MSt alumna Alexandra Strnad’s H Is for Hadeda has been published by Poetry Salzburg. You can read more about it, and excerpts from it on, their webpage – and order it too.

From the Poetry Salzburg page:

““H Is for Hadeda is a luminous sequence of poems from a writer of great intelligence who combines elegance of expression with an excitingly visceral engagement with language. The polished surface, created by Strnad’s extraordinary dexterity and supple control of syntax and diction, belies deeper currents caused by the rift between older, Central European sensibilities and a newer, less urbane and sometimes less forgiving perspective.

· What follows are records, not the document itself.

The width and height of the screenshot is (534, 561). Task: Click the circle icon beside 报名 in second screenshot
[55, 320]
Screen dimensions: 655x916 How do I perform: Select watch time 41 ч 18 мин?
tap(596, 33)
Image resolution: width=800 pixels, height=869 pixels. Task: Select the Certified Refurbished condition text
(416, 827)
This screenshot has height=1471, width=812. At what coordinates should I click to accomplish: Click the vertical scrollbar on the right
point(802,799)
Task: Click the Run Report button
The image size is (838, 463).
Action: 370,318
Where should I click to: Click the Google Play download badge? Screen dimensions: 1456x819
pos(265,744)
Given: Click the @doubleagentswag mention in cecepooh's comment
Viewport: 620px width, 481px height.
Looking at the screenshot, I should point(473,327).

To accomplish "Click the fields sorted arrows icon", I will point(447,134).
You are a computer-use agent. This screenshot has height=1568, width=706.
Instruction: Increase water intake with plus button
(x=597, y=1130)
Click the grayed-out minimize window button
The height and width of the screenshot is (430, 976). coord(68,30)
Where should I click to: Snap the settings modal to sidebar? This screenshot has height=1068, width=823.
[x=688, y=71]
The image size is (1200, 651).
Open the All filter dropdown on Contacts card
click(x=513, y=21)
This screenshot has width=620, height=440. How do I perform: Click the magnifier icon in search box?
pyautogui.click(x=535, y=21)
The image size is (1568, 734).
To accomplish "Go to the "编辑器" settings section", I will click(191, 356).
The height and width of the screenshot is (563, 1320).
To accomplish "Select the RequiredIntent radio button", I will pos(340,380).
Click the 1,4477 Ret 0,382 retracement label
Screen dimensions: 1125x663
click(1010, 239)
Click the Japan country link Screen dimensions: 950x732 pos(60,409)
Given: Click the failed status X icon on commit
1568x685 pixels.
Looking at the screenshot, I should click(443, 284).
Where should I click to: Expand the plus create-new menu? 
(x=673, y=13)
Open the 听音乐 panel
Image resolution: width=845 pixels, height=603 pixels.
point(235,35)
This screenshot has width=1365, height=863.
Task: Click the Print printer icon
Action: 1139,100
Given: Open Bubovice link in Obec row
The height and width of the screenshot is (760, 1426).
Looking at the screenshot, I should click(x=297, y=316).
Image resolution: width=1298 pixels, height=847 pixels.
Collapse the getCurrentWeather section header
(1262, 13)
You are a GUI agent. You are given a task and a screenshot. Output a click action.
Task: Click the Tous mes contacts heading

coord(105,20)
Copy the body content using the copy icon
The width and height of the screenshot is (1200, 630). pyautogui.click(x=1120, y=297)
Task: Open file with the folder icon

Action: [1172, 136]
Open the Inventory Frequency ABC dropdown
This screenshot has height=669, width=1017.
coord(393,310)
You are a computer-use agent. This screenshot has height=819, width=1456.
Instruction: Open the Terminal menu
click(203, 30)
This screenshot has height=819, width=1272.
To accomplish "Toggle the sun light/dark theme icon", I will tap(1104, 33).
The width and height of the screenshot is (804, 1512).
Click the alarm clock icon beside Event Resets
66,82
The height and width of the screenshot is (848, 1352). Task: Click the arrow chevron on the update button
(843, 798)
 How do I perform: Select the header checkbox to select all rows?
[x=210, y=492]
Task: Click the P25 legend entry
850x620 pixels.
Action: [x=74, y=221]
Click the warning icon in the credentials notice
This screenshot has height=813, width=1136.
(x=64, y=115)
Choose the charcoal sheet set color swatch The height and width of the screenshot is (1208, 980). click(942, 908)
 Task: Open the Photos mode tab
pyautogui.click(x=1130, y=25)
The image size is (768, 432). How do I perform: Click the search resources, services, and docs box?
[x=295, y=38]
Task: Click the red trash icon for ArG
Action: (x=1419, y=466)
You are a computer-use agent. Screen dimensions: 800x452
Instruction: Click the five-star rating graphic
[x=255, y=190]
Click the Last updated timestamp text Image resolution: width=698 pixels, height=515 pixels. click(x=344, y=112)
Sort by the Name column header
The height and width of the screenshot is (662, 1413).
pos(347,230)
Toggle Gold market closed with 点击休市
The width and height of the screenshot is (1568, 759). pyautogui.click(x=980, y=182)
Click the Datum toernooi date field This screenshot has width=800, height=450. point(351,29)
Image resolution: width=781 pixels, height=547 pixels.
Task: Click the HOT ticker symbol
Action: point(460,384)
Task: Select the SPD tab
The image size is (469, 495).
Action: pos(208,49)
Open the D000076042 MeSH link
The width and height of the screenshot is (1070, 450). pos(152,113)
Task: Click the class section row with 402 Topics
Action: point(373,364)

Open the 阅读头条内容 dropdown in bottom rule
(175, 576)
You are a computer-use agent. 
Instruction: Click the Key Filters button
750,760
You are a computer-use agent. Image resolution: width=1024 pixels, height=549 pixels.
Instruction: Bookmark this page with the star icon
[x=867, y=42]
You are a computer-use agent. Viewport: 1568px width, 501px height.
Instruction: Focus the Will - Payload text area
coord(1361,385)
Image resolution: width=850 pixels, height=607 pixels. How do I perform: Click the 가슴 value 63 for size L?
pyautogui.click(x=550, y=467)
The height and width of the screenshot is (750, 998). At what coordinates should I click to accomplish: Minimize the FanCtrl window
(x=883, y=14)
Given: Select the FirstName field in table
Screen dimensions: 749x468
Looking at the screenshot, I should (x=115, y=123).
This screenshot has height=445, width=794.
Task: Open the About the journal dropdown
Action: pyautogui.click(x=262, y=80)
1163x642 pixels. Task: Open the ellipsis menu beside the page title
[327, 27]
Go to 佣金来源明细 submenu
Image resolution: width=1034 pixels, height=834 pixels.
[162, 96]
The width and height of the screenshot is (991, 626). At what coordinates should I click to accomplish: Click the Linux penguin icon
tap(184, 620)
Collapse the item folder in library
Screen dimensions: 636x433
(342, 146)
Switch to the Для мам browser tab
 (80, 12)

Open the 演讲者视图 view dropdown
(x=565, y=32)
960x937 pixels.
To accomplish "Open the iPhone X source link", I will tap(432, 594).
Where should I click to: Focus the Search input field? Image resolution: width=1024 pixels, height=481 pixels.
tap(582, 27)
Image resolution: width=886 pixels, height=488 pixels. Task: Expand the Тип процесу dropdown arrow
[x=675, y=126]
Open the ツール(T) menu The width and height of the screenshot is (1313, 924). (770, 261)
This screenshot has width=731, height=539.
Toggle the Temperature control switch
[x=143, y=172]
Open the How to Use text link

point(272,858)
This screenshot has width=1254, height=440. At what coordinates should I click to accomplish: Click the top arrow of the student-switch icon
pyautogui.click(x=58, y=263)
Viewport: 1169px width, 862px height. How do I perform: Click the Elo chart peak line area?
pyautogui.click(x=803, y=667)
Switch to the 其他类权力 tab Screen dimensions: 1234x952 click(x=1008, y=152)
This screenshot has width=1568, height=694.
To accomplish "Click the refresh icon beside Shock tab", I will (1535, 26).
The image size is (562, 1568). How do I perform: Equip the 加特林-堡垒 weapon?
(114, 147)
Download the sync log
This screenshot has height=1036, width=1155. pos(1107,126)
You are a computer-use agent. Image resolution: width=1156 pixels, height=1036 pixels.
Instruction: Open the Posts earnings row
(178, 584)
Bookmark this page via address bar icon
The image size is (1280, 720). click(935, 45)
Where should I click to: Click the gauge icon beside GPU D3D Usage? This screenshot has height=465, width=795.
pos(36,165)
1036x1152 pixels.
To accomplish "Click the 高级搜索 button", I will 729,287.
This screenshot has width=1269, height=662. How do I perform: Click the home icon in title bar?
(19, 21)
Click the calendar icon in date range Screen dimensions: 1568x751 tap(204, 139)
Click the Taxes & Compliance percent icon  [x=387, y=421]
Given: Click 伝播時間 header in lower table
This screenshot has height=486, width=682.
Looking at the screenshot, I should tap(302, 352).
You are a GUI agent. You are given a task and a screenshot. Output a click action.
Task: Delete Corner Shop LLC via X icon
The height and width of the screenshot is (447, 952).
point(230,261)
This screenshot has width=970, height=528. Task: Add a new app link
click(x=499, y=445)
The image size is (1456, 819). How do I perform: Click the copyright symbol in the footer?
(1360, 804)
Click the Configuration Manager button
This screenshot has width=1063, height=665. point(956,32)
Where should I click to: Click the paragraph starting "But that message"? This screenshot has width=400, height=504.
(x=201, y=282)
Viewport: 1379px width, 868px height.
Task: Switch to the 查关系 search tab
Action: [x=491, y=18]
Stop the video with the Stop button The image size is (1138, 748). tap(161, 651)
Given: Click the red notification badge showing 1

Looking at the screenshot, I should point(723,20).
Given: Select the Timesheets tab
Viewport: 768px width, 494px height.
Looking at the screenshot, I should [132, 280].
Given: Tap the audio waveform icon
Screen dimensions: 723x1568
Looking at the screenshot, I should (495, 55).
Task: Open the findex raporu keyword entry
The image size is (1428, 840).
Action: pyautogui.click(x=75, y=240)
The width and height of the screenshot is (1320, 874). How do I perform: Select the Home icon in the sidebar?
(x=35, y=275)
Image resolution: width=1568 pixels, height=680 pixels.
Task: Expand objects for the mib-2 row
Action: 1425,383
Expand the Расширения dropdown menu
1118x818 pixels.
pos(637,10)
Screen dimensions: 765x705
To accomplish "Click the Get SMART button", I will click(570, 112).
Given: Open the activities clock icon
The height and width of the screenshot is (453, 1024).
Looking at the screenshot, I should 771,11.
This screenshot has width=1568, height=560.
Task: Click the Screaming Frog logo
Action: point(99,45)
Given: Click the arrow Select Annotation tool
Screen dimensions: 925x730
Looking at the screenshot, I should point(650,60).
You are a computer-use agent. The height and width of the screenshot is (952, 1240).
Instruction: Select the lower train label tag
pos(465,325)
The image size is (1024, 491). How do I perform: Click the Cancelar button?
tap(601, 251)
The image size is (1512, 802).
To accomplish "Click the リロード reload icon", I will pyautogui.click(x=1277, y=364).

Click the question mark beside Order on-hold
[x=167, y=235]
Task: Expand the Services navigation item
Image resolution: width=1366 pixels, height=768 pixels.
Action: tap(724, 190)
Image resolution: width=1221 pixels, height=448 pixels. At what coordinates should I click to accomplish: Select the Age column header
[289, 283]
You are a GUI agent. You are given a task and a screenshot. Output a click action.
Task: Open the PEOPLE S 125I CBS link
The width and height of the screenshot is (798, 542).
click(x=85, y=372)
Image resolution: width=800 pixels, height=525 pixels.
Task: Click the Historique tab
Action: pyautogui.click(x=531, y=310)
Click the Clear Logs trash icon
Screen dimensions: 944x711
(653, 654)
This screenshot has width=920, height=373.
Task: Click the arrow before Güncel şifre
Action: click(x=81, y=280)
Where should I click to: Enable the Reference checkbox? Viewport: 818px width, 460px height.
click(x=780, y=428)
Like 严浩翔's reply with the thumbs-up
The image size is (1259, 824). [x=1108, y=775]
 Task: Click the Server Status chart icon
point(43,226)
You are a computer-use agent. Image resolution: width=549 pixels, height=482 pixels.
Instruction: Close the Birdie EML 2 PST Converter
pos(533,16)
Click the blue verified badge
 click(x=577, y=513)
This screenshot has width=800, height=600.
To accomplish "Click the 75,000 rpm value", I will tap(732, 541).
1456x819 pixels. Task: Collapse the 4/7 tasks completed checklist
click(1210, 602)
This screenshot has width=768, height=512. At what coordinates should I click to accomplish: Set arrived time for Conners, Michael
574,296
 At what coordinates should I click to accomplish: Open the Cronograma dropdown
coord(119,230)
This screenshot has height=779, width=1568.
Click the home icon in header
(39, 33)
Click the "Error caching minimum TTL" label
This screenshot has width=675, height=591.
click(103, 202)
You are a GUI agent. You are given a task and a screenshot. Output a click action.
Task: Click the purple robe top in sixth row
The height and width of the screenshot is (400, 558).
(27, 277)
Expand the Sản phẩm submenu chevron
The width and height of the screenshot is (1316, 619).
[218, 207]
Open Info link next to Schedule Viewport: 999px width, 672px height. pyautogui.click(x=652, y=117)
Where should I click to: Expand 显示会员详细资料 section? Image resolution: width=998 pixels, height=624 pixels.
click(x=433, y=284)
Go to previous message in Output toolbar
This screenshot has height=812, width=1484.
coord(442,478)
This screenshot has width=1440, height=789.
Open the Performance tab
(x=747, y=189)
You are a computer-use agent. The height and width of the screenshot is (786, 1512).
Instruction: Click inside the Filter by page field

The preoccupations are spacious and wide-ranging, taking us from her Czech grand-mother’s Christmas biscuits and the ‘branches populated by pale aphids’ above the Café Meduza in Belgická to the mud-pool wadis of Thesiger’s Arabia, a photo shoot in the desert where the model is teamed with a falcon, a camel shedding ‘one bead of self-pity’ for its dead calf, the ‘aviation cocktails, silver travertine floors’ of the Burj and a young mem-sahib gasping in the heat of Hyderabad while dreaming of coldness and ‘a bed flanked by stalagmites’. It’s rare to find a writer who is at home in so many different contexts and elements and it gives the poems a constant sense of openness to different traditions of thought, of kinetically travelling forwards, of renewal and surprise; a wonderful, life-affirming debut.”

Jenny Lewis

“These are poems of sensuous and edgy detail, alert to the beautiful fascination of the world’s unspoken and ancient dramas – ‘the fury is there: / a dark pip in an old fruit’ (“Prayer”) – all charged with a distinctive acuteness of observation. The collection’s canvas is wide – Eastern Europe, Southern Africa, the desert regions of the Gulf – but Strnad’s attention to the shimmer of danger and darkness is micro-precise, not least in her memorable title poem: ‘she / doesn’t mind, if his feathers are wood ash, his // dull eyes two burnt almond shells, his love call / a slasher-film scream’. A fascinating debut by a poet to watch.”